I have an unusual situation, and wondering if any of you guys can steer me in the right direction.

My car has a built-in 'combo' gps/phone/media center that supports a bunch of file formats... except the one I need... FLAC.

There are a couple input options, one is Bluetooth, which is how it streams content from my phone to the system. Another option is a USB port in the console that allows the system to look for, and access, files on a drive. However, as mentioned, it won't 'see' FLAC files, only .mp3 and .wav formats.
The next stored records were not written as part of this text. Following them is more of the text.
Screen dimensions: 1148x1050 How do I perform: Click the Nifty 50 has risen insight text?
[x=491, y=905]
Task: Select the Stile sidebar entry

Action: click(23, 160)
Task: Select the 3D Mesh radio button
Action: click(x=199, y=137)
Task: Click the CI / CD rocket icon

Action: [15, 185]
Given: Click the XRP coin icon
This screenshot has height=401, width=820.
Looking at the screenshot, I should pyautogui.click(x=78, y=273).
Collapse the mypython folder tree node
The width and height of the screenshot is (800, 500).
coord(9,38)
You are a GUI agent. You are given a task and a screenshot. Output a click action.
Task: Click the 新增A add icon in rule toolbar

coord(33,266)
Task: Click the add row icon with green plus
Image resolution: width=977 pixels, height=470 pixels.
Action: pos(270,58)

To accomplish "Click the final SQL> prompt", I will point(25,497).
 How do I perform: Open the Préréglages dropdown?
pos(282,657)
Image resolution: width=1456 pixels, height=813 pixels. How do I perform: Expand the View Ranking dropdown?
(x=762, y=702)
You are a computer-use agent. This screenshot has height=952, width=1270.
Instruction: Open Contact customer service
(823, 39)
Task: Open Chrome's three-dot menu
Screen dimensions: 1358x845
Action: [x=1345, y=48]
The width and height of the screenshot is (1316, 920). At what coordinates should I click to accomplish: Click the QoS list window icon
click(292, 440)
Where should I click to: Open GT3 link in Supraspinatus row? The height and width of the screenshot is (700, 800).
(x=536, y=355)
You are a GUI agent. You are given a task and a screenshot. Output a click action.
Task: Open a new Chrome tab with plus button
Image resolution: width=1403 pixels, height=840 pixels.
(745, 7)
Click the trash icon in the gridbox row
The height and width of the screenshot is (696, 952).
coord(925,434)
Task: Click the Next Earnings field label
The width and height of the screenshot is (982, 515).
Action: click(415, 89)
What I'd like to accomplish is:

  • Use a Pi to 'serve' files to the car so that I don't have to re-encode my entire library for just this purpose. I would imagine the Pi would need to appear to the system as a regular USB drive, or provide a similar functionality via Bluetooth.
  • Synchronize the Pi library wirelessly with my home NAS once per day (say, overnight) so that as I add new albums to my collection, they are also mirrored on the car system.
Any suggestions on how to do such a thing would be greatly appreciated.

Thanks in advance!
 
I don't see how the Pi helps with the flac problem. Unless you convert the files when you transfer them over to the Pi, the car will still be provided with flacs.
One way the pi could help is if you write a file system (maybe fuse would make it doable) that would expose mp3 named files and transcode on the fly during file access.
I would suggest getting a cheap older phone that can handle large memory cards and hook that up via Bluetooth. Then you can use an app (like foldersync) to sync with a network share when in range of your home wifi.
 
I was wondering about the transcode issue. Yes, that makes sense - showing the files is only half of the battle here. If the head unit in the car doesn't understand the file format, then it's not going to help. I wonder if the Pi has enough horsepower to transcode on the fly with something like Kodi - would that be a solution?
 
If your car supports wav then you won't need much power to transcode flac to wav, it should take about as much resources as playing a flac. I don't think kodi itself has anything you can use, most software uses ffmpeg or avconv to do it. One potential problem with transcoding on the fly is skipping back/forward within a song can be slow and buggy.